> Metin
########
Kira Sözleşmesinde Kefil Olmak ve Sonuçları

Kira Sözleşmesinde Kefil Olmak ve Sonuçları

Kira sözleşmesinde, özellikle kiraya verenin kira bedeli alacağını kefaletle güvence altına alınması mümkündür.

Kira bedeli alacağına güvence sağlamak amacıyla kefalet, ayrı bir sözleşme olarak yapılabileceği gibi, uygulamada sıklıkla karşılaşıldığı üzere kefil ile kiraya veren arasında ayrı bir sözleşme yapılmayıp, kefilin de bu sıfatla kira sözleşmesine imza koyması şeklinde de gerçekleşmektedir.

Kira Sözleşmesinde Kefilliğin Geçerlilik Şartları

Hangi şekilde yapılırsa yapılsın, kefilin sorumlu olabilmesi için aşağıda değindiğimiz şartların yerine getirilmiş olması gerekir:

Yazılılık, Azami Miktar, Tarih, El Yazısı

Kiraya verenin, kira bedeli alacağının güvence altına alınması amacıyla yapılan kefalet sözleşmesi yazılı olmalı ve kefilin sorumlu olacağı azami miktar, kefalet tarihi ve müteselsil kefil olunması durumunda, bu sıfatla veya bu anlama gelen herhangi bir ifadeyle yükümlülük altına girdiğinin kefilin kendi el yazısıyla belirtilmesi şarttır.

Türk Borçlar Kanunu’nun 583. maddesinin açık hükmü karşısında, kira sözleşmesinde kiraya veren ile kiracının imzasının yanı sıra, kefilin de imzası bulunsa bile, eğer kefilin sorumlu olduğu azami miktar kendi el yazısı ile belirtilmemişse, kefaleti geçersiz olarak kabul etmek gerekir.

Zira kefilin sorumlu olacağı azami miktarın gösterilmemiş olması, kefilin sorumluluğunun belirsiz bir şekilde genişlemesine yol açar ki, bu da kanun koyucunun kefili koruma amacına ters düşer. Dolayısıyla, 818 sayılı Borçlar Kanunu hükümlerine göre ileri sürülen, kefalet sözleşmesinde kefilin sorumlu olduğu miktar belirtilmese bile, kira sözleşmesine kefalette kefilin sorumluluğunun sözleşmede belirtilen bir yıllık kira bedeli tutarı kadar olduğu yönündeki görüşlerin uygulanabilirliği kalmamıştır.

Kira Süresi

Kira sözleşmesinde kefilin sorumluluğuna ilişkin olarak değinilmesi gereken bir diğer husus da kira süresidir.
########
> Veri Kümesi İçeriği
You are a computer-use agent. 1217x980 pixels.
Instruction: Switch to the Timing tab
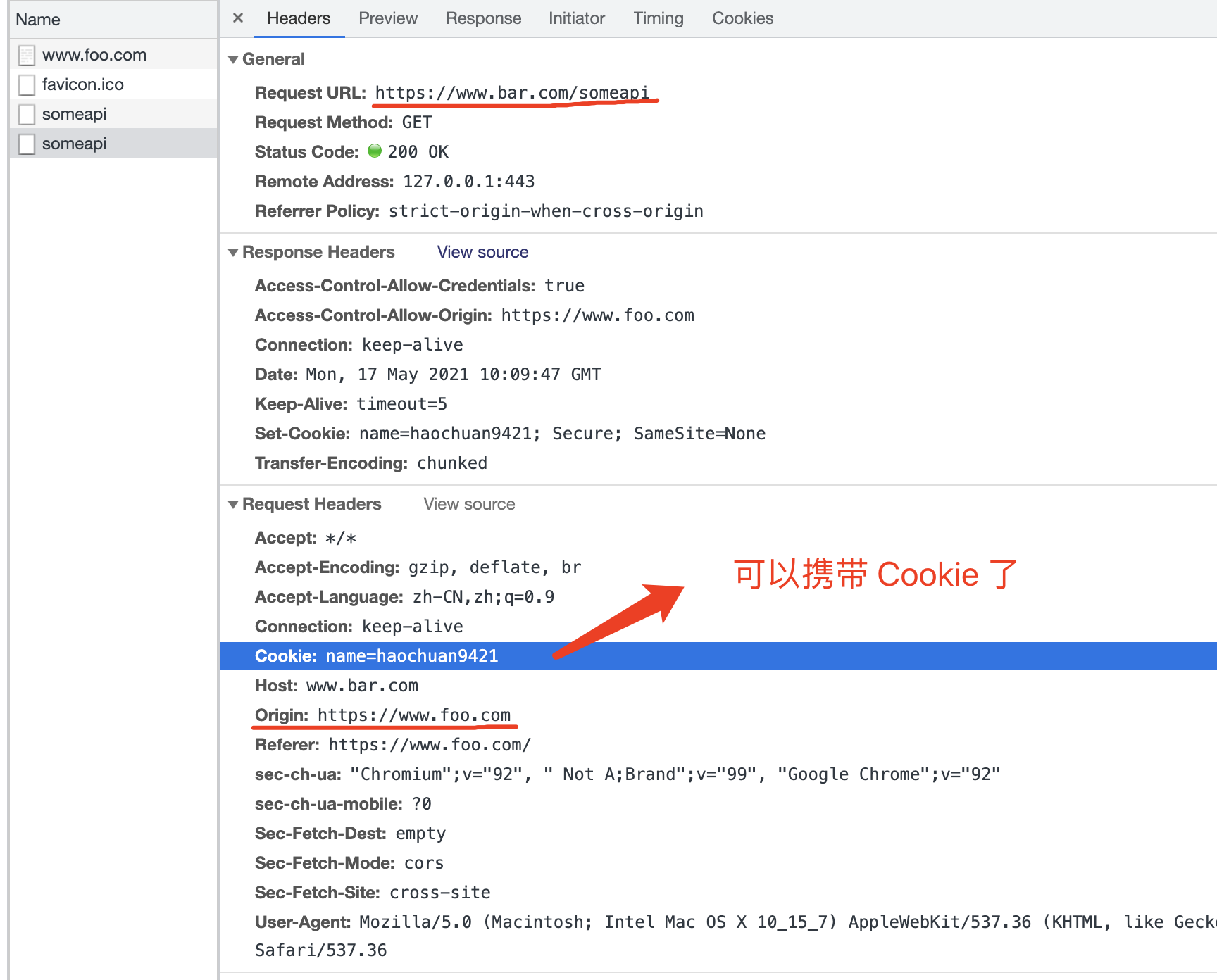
########
> Görev Tanımı
Kira sözleşmesinde kefillik konulu metni son cümlesinden sonra devam ettirin.

> Görev Çıktısı
Türk Borçlar Kanunu’nun 300. Maddesine göre kira sözleşmesi, belirli süreli veya belirli olmayan bir süre için yapılabilir.

Ayrıca TBK. m. 327 gereğince, açık veya örtülü bir süre belirlenmişse, kira sözleşmesi bu sürenin sonunda kendiliğinden sona erer. Ancak taraflar bu durumda açık bir anlaşma olmaksızın kira ilişkisini sürdürürlerse, kira sözleşmesi belirsiz süreli sözleşmeye dönüşür.

Kefillik Belirli Bir Süreyle Sınırlanabilir

Kira sözleşmesine kefalette, kefilin sorumluluğunun devam edeceği süre belirtilmişse, böyle bir durumda süreli kefalet söz konusu olacağı için kararlaştırılan sürenin sonunda kefilin sorumluluğu da sona erer (TBK. m. 600).

Örneğin, kefilin bir yıllık kira dönemi için sorumlu olacağı kararlaştırılmış olabilir, bu durumda belirtilen kira döneminin sona ermesiyle birlikte kefilin sorumluluğu da ortadan kalkar.

Ancak belirli süreli kira sözleşmeleri bakımından böyle bir anlaşma yoksa veya kira sözleşmesi belirsiz süreli ise kefilin sorumluluğu da sözleşmede belirtilen azami miktarla sınırlı olmak üzere, yenilenen kira dönemleri için devam eder.

Bir başka ifadeyle, kefilin iradesinin aksi yönde olmadığı anlaşıldığı takdirde, yani kefilin kefalet sözleşmesinin şekline uygun olarak yenilenen kira dönemleri için veya belirsiz süreli sözleşme süresince de sorumluluğunun devam edeceğinin yazılı olarak kararlaştırıldığı durumlarda, kira süresi boyunca kefilin sorumluluğu da devam eder.

Hemen belirtmek gerekir ki, kefil ister belirli bir kira dönemi için isterse yenilenen kira dönemleri ya da belirsiz süreli bir kira sözleşmesi için kefil olsun, onun sorumluluğu TBK. m. 583 gereğince sözleşmede kendi el yazısı ile belirtmek zorunda olduğu azami miktar ile sınırlı olacaktır.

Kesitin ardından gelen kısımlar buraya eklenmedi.